**Brief**:
A verbatim transcription of every record below is required.
=-=-=
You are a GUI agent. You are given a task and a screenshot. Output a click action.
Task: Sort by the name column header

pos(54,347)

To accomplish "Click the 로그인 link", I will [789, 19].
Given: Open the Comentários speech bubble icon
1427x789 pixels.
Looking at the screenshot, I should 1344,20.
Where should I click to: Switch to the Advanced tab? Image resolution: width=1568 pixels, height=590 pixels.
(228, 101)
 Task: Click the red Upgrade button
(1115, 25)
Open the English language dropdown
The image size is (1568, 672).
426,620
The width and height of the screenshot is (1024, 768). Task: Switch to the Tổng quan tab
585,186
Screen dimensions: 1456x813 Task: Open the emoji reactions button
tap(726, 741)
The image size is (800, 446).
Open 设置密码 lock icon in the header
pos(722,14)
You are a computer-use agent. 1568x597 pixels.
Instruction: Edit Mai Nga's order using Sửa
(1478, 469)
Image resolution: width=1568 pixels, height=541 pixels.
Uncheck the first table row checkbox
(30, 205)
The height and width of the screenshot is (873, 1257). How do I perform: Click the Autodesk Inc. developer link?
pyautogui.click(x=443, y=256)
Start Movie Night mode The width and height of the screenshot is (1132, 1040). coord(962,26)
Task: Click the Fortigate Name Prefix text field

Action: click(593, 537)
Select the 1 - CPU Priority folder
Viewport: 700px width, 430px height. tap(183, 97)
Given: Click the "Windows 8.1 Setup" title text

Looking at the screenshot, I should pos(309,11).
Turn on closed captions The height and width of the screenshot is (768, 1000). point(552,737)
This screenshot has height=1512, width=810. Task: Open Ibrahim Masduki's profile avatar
=-=-=
**Exercise answer**:
You are a GUI agent. You are given a task and a screenshot. Output a click action.
Task: Sort by the name column header

pos(54,347)

To accomplish "Click the 로그인 link", I will [789, 19].
Given: Open the Comentários speech bubble icon
1427x789 pixels.
Looking at the screenshot, I should 1344,20.
Where should I click to: Switch to the Advanced tab? Image resolution: width=1568 pixels, height=590 pixels.
(228, 101)
 Task: Click the red Upgrade button
(1115, 25)
Open the English language dropdown
The image size is (1568, 672).
426,620
The width and height of the screenshot is (1024, 768). Task: Switch to the Tổng quan tab
585,186
Screen dimensions: 1456x813 Task: Open the emoji reactions button
tap(726, 741)
The image size is (800, 446).
Open 设置密码 lock icon in the header
pos(722,14)
You are a computer-use agent. 1568x597 pixels.
Instruction: Edit Mai Nga's order using Sửa
(1478, 469)
Image resolution: width=1568 pixels, height=541 pixels.
Uncheck the first table row checkbox
(30, 205)
The height and width of the screenshot is (873, 1257). How do I perform: Click the Autodesk Inc. developer link?
pyautogui.click(x=443, y=256)
Start Movie Night mode The width and height of the screenshot is (1132, 1040). coord(962,26)
Task: Click the Fortigate Name Prefix text field

Action: click(593, 537)
Select the 1 - CPU Priority folder
Viewport: 700px width, 430px height. tap(183, 97)
Given: Click the "Windows 8.1 Setup" title text

Looking at the screenshot, I should pos(309,11).
Turn on closed captions The height and width of the screenshot is (768, 1000). point(552,737)
This screenshot has height=1512, width=810. Task: Open Ibrahim Masduki's profile avatar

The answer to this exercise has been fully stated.